** Data to process follows **
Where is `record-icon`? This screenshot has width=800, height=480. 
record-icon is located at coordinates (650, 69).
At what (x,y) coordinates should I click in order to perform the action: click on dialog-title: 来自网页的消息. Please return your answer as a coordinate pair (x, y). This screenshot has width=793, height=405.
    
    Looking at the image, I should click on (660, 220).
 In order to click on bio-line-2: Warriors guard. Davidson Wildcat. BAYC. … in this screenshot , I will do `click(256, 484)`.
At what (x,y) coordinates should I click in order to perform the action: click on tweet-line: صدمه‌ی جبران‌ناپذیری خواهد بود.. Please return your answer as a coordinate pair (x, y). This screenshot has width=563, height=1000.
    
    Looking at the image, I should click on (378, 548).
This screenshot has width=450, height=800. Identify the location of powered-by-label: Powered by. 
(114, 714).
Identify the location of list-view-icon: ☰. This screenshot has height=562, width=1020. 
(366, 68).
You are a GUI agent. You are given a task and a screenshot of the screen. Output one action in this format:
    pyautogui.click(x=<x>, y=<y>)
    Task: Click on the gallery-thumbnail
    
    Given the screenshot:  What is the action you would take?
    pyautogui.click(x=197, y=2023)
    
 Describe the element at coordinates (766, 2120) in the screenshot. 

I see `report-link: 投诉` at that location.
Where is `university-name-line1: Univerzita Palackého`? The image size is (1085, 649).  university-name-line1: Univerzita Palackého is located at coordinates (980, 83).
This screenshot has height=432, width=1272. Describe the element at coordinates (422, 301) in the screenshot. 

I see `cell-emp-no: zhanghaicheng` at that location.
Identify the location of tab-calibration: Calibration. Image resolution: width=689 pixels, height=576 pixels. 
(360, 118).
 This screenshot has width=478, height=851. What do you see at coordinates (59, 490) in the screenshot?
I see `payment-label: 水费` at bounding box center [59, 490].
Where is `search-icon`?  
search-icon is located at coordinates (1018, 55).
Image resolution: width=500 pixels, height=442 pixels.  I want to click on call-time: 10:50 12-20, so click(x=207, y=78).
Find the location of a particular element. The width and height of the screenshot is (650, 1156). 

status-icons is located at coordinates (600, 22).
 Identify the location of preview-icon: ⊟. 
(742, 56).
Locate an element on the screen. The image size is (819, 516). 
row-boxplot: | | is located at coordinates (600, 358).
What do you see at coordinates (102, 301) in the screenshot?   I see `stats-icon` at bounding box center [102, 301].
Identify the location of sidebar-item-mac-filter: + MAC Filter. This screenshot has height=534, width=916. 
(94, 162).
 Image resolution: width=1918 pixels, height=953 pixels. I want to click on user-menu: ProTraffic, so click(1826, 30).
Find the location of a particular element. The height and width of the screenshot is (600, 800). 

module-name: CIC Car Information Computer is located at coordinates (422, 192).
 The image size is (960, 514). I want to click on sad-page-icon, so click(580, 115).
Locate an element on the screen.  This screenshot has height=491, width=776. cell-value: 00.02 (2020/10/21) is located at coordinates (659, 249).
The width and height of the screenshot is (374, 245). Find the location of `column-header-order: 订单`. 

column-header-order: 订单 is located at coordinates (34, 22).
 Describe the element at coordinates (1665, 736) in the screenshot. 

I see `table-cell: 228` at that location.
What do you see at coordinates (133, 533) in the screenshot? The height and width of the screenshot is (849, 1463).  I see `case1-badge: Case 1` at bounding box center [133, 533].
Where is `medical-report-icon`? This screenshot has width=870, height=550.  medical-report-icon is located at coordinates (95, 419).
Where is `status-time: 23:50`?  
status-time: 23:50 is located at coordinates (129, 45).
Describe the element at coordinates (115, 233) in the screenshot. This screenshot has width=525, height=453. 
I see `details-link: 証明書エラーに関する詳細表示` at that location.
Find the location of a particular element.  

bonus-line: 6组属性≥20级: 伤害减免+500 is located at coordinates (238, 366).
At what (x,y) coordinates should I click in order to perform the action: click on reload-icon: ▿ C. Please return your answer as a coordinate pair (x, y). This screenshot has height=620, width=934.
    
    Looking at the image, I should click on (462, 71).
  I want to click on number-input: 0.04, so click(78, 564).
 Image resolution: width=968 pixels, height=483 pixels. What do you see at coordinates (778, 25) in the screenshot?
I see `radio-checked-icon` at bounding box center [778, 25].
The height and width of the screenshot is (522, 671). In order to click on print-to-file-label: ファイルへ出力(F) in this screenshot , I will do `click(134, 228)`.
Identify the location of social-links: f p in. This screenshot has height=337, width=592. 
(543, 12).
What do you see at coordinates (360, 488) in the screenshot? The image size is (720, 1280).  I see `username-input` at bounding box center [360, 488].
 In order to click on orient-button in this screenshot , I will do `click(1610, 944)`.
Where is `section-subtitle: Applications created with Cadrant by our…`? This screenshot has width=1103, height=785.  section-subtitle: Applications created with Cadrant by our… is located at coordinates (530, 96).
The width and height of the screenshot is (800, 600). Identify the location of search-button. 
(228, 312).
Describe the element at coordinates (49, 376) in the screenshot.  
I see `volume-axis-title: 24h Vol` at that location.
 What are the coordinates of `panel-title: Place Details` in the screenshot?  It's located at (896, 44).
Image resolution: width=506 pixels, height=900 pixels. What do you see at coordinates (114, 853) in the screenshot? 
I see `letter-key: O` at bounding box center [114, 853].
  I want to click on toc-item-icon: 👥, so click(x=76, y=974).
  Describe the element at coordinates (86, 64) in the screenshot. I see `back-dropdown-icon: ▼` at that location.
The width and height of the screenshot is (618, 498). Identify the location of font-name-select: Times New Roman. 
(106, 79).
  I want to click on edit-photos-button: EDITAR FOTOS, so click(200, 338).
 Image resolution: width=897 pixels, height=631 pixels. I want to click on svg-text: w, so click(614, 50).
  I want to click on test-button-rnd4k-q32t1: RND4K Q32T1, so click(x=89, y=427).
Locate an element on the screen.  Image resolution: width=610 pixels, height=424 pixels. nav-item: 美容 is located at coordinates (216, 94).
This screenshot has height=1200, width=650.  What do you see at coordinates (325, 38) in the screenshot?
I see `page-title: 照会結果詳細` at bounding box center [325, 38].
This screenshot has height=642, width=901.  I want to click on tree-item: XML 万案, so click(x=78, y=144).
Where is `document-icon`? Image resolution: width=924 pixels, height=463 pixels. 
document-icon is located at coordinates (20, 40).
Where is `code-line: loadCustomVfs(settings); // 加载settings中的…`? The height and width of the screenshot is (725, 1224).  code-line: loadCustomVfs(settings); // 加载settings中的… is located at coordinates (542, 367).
** End of Data to process **
=== Exercise goal ===
Reproduce verbatim the lines above, from the line holding "The width and height of the screenshot is (800, 600)." through the line holding "document-icon is located", inclusive.

=== Exercise output ===
The width and height of the screenshot is (800, 600). Identify the location of search-button. 
(228, 312).
Describe the element at coordinates (49, 376) in the screenshot.  
I see `volume-axis-title: 24h Vol` at that location.
 What are the coordinates of `panel-title: Place Details` in the screenshot?  It's located at (896, 44).
Image resolution: width=506 pixels, height=900 pixels. What do you see at coordinates (114, 853) in the screenshot? 
I see `letter-key: O` at bounding box center [114, 853].
  I want to click on toc-item-icon: 👥, so click(x=76, y=974).
  Describe the element at coordinates (86, 64) in the screenshot. I see `back-dropdown-icon: ▼` at that location.
The width and height of the screenshot is (618, 498). Identify the location of font-name-select: Times New Roman. 
(106, 79).
  I want to click on edit-photos-button: EDITAR FOTOS, so click(200, 338).
 Image resolution: width=897 pixels, height=631 pixels. I want to click on svg-text: w, so click(614, 50).
  I want to click on test-button-rnd4k-q32t1: RND4K Q32T1, so click(x=89, y=427).
Locate an element on the screen.  Image resolution: width=610 pixels, height=424 pixels. nav-item: 美容 is located at coordinates (216, 94).
This screenshot has height=1200, width=650.  What do you see at coordinates (325, 38) in the screenshot?
I see `page-title: 照会結果詳細` at bounding box center [325, 38].
This screenshot has height=642, width=901.  I want to click on tree-item: XML 万案, so click(x=78, y=144).
Where is `document-icon`? Image resolution: width=924 pixels, height=463 pixels. 
document-icon is located at coordinates (20, 40).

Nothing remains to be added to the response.